International Standards and Conformity Assessment for all electrical, electronic and related technologies

November 2011

 

Bright future for fibre optic standards

Lighting the way ahead

Fibre optic-based systems, which were first introduced in the late 1970s, are behind the spectacular expansion of the telecommunication, broadcast, entertainment and ICT (information and communications technology) industries of the last decades, given their ability to transmit voice, data or multimedia content.

Standards helping fibre optics sector expansion

TC (Technical Committee) 86: Fibre optics, and its SCs (Subcommittees) have been central to the development of the entire fibre optics sector. Their work on International Standards for fibres, cables and modules, devices and components such as connectors and interfaces is needed by all systems and networks.

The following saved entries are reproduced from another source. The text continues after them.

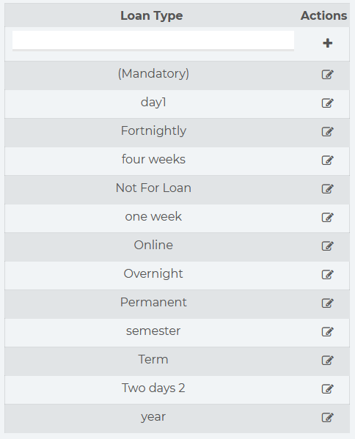This screenshot has height=439, width=355.
Task: Edit the Not For Loan entry
Action: click(327, 188)
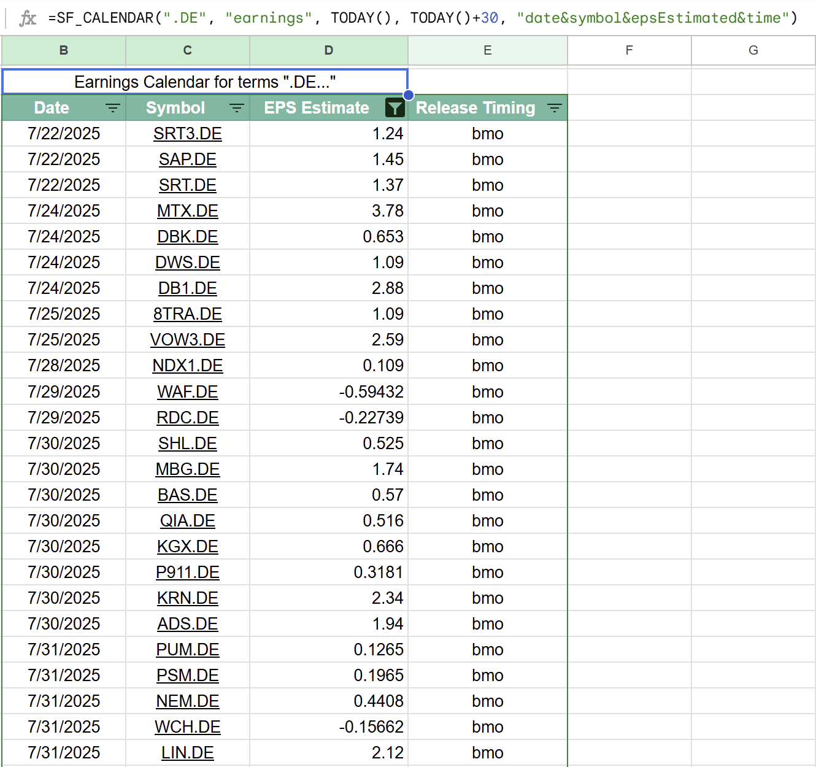Open the Symbol column filter
The image size is (816, 767).
237,107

Interoperability and reliability first

International Standards are essential to ensure that all of the components in fibre optic systems are both interoperable and reliable. Owing to the fast-moving pace of the sector, TC 86 and its SCs are constantly preparing new International Standards, or updating existing ones. November has proved a particularly busy month in terms of publications from SC 86B: Fibre optic interconnecting devices and passive components.

 

This Subcommittee has just released the following International Standards:

  • IEC 60874-1-1 Ed. 3.0, Fibre optic interconnecting devices and passive components – Fibre optic fan outs – Part 1-1: Blank details specifications. This document is not of itself a specification, but is a blank worksheet with instructions for preparing detailed specifications for fibre optic fan-outs. These are multiple cables designed for patch panels or cable ducts where saving space is a key requirement.
  • IEC 61274-1-1 Ed. 3.0, Fibre optic interconnecting devices and passive components – Adaptors for fibre optic connectors – Part 1-1: Blank detail specification. This part of the IEC 61274 series concerns fibre optic adaptors for all types, sizes and structures of optical fibre connectors. It includes adaptor requirements and quality assessment procedures.
  • IEC 61314-1-1 Ed.3.0, Fibre optic interconnecting devices and passive components – Fibre optic fan-outs – Part 1-1: Blank detail specification.
  • IEC 61300-3-39 Ed. 2.0, Fibre optic interconnecting devices and passive components – Basic test and measurement procedures – Part 3-39: Examinations and measurements – Physical Contact (PC) optical connector reference plug selection for return loss measurements. The objective of this part of IEC 61300 is to select non-angled physical contact optical connector plugs used as reference plugs when making return loss measurements and to define an acceptance return loss value for use in plug acceptance testing.

 

SC 86B also pre-released the following International Standard as FDIS (Final Draft International Standard) in August of this year. The final version will be released this month:

  • IEC 60874-1 Ed. 6.0, Fibre optic interconnecting devices and passive components – Connectors for optical fibres and cables – Part 1: Generic specification. This part of the IEC 60874 series applies to fibre optic connector sets and individual components (adaptors, plugs, sockets) for all types, sizes and structures of fibres and cables. It includes requirements that have to be met by these regarding classification, IEC specification system, materials, quality, performance, etc.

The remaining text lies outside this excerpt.